My immediate thought, knowing that City would take around £2m each home game, was ‘Wow, that really is generous”.
However, the next paragraph revealed the match in question was not City’s Premier League game against Aston Villa on Wednesday, but the U21 Premier League semi-final tie with Chelsea last Thursday. With season-ticket holders admitted free, adults for £3 and kids for £1 this would ordinarily realise an estimated £10,000 in gate receipts, though this was swollen by donations.

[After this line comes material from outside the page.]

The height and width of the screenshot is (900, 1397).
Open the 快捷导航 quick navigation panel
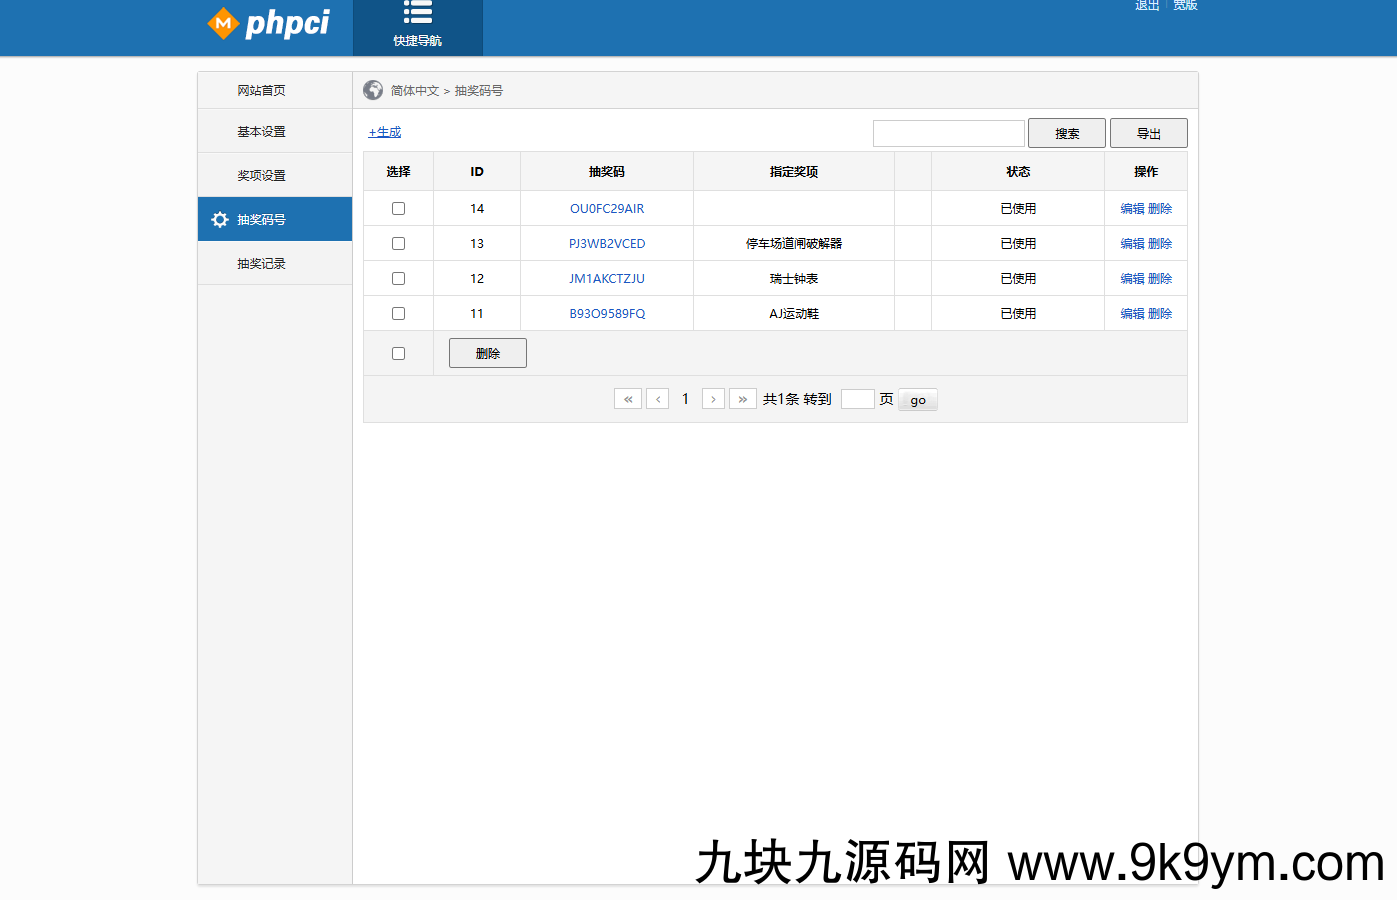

Set against a wage bill of £10,000 every 23 minutes this did not seem particularly generous. Indeed, the fact the information was provided through a press release made me question the club’s motives. I wrote as much in Five Asides, a small feature published on Saturday.
Once, that would have been it. Now, through the immediacy of social media, it becomes very clear, very quickly, when you have got it wrong. My twitter feed quickly filled with angry responses from City fans including some pertinent comments that caused me to reflect.
Regardless of City's turnover, £10,000 is a sizeable sum - more than most, possibly all, other clubs have donated - and will pay for facilities that the TCT would otherwise not have been able to afford. The recipients will be very grateful. I understand City players have additionally contributed.
One of the side-effects in working in this industry is an excess of cynicism, especially in the world of modern football. For example, most clubs only allow player interviews if in conjunction with either a sponsor, or to promote their charitable work. The phrasing of the press release, with the identity of the match delayed until the second paragraph, triggered that cynicism reflex.
I now recognise the press release was designed to encourage fans to attend the match, and contribute, rather than an attempt to garner good publicity.
I was already aware - and mentioned in the original piece - that City do a lot of valued work in the community and do not question the motives of the people involved in Thursday’s event. If any of those feel insulted I apologise. I have asked for the original story to be removed.